[To do]:
- 1) List every statutory provision cited in the certification below. Give each with the act it belongs to.
- 2) Duplicate the passage of the certification below from "A signed original" to "staff upon request.".
- 3) Render this sentence from the certification below in Spanish: "The information contained in the Report fairly presents, in all material respects, the financial condition and result of operations of the Company."

Certification of Gerald M. Chaney Pursuant to 18 U.S.C. Section 1350, as Adopted Pursuant to Section 906 of the Sarbanes-Oxley Act of 2002

      In connection with the Quarterly Report of Polo Ralph Lauren Corporation (the “Company”) on Form 10-Q for the period ended June 28, 2003 as filed with the Securities and Exchange Commission on the date hereof (the “Report”), I, Gerald M. Chaney, Chief Financial Officer of the Company, certify, pursuant to 18 U.S.C. Section 1350, as adopted pursuant to Section 906 of the Sarbanes-Oxley Act of 2002, that:

        1.     The Report fully complies with the requirements of section 13(a) or 15(d) of the Securities Exchange Act of 1934; and
 
        2.     The information contained in the Report fairly presents, in all material respects, the financial condition and result of operations of the Company.

  /s/ GERALD M. CHANEY
 
  Gerald M. Chaney

August 12, 2003

      A signed original of this written statement required by Section 906, or other document authenticating, acknowledging, or otherwise adopting the signature that appears in typed form within the electronic version of this written statement required by Section 906, has been provided to Polo Ralph Lauren Corporation and will be retained by Polo Ralph Lauren Corporation and furnished to the Securities and Exchange Commission or its staff upon request.

[Study material]:
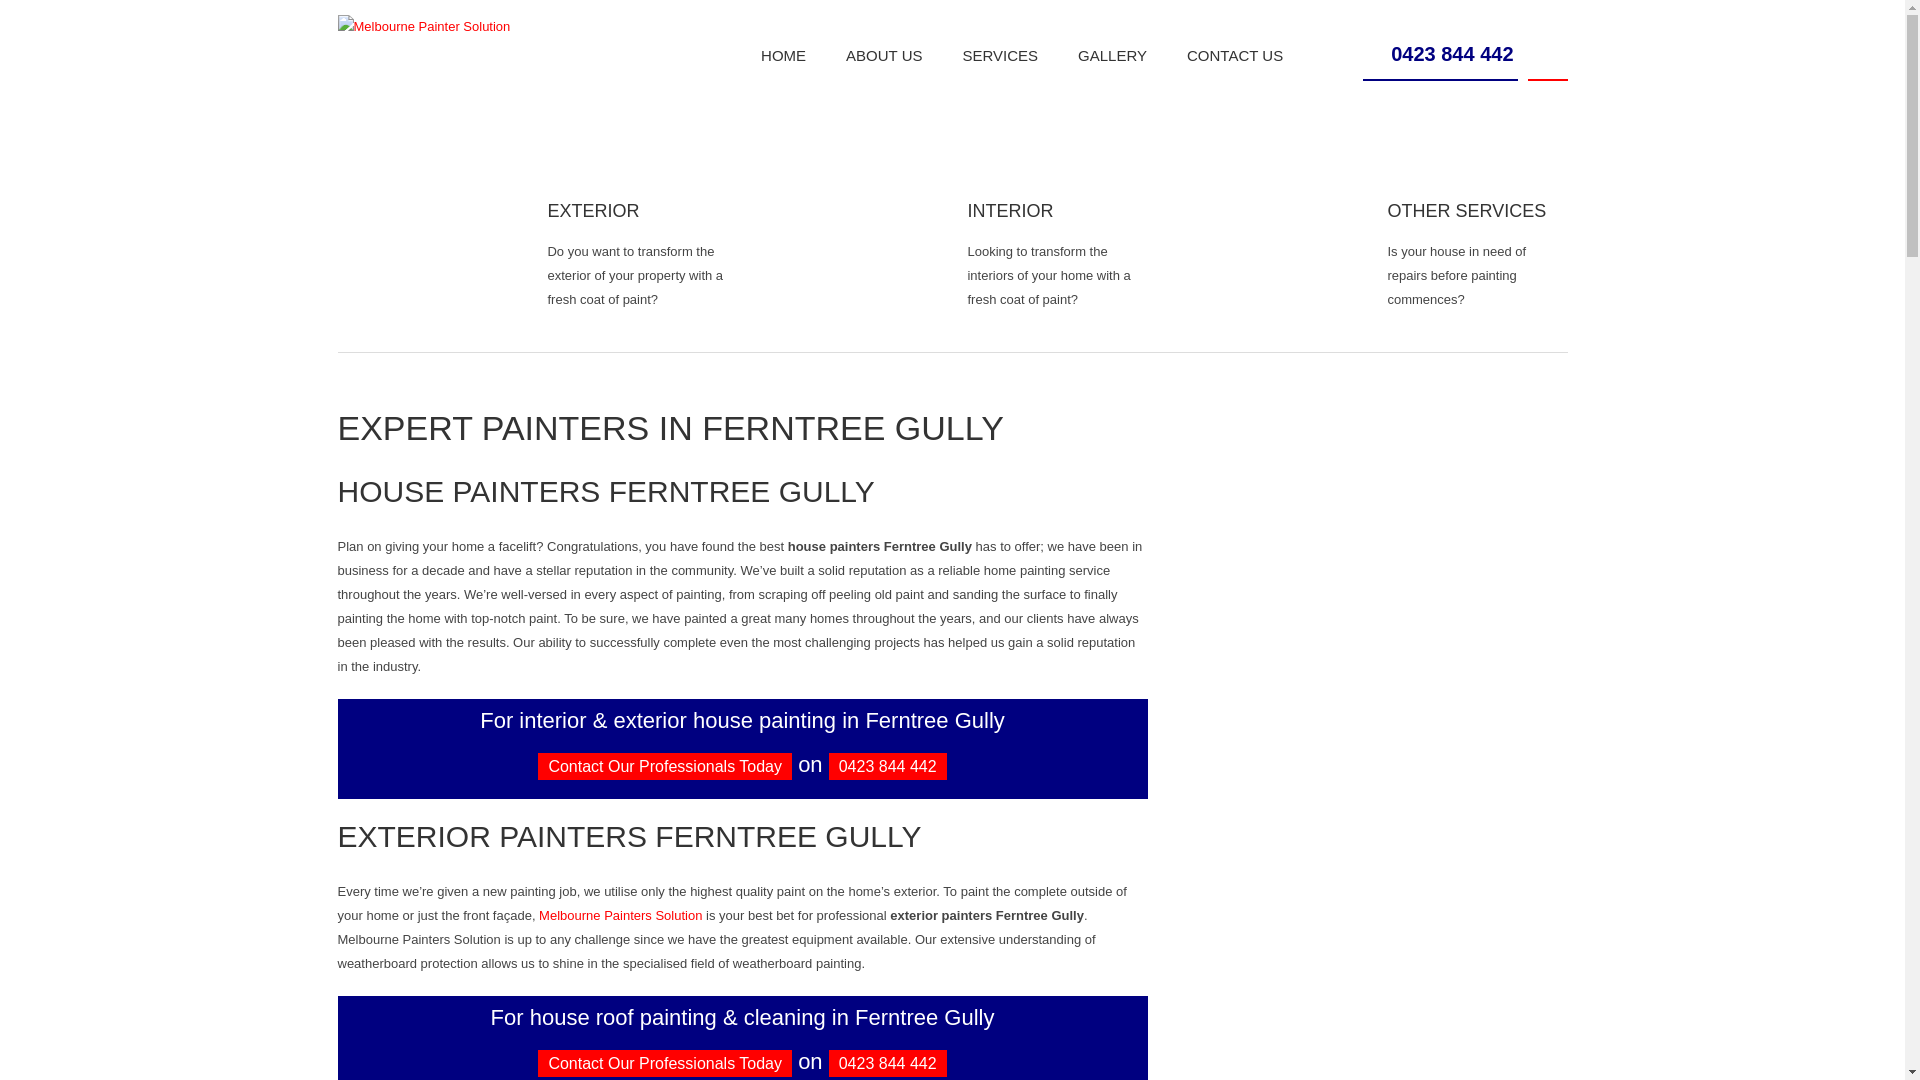 The image size is (1920, 1080). Describe the element at coordinates (846, 42) in the screenshot. I see `Home` at that location.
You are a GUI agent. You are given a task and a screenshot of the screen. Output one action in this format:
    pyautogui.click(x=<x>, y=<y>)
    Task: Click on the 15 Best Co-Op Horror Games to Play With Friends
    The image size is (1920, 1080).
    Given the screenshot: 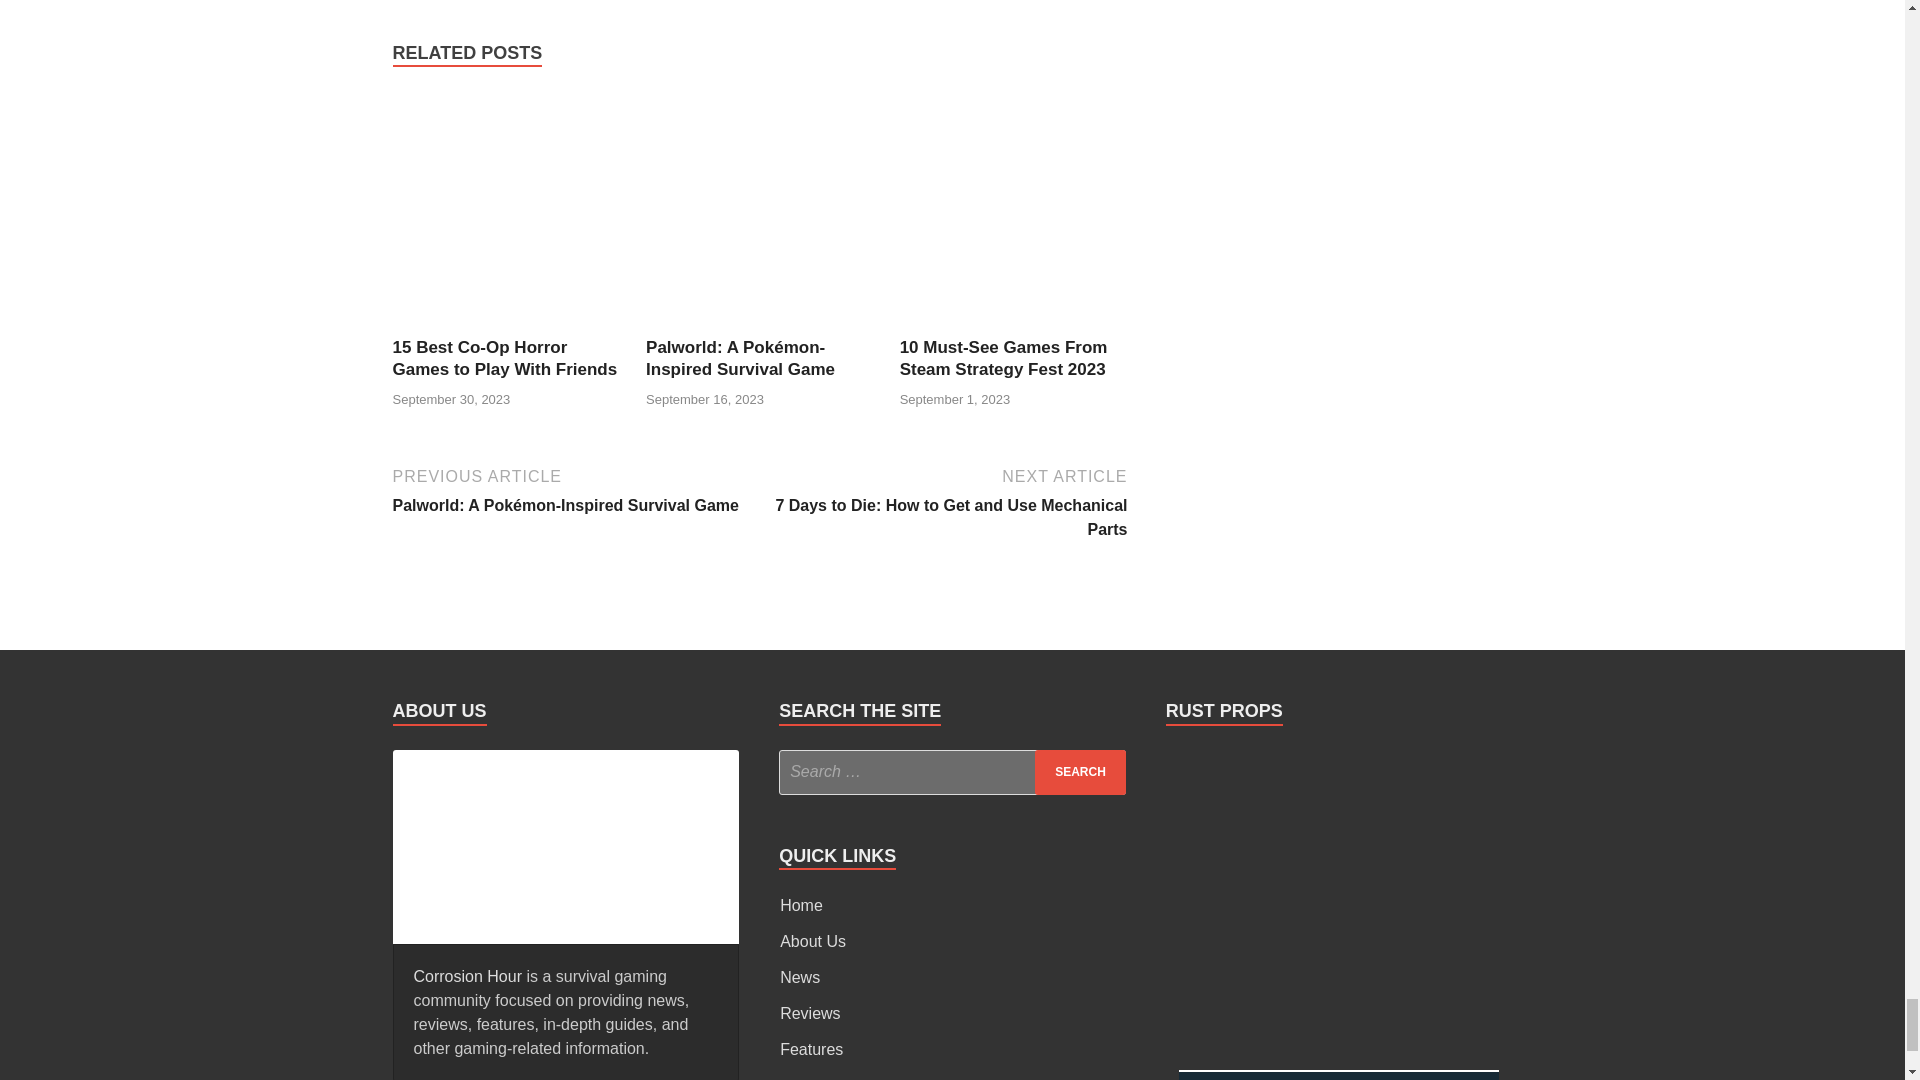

[Task solutions]:
- 1)
18 U.S.C. Section 1350
Section 906 of the Sarbanes-Oxley Act of 2002
Section 13(a) of the Securities Exchange Act of 1934
Section 15(d) of the Securities Exchange Act of 1934

- 2)
A signed original of this written statement required by Section 906, or other document authenticating, acknowledging, or otherwise adopting the signature that appears in typed form within the electronic version of this written statement required by Section 906, has been provided to Polo Ralph Lauren Corporation and will be retained by Polo Ralph Lauren Corporation and furnished to the Securities and Exchange Commission or its staff upon request.

- 3) La información contenida en el Informe presenta razonablemente, en todos los aspectos materiales, la situación financiera y el resultado de las operaciones de la Compañía.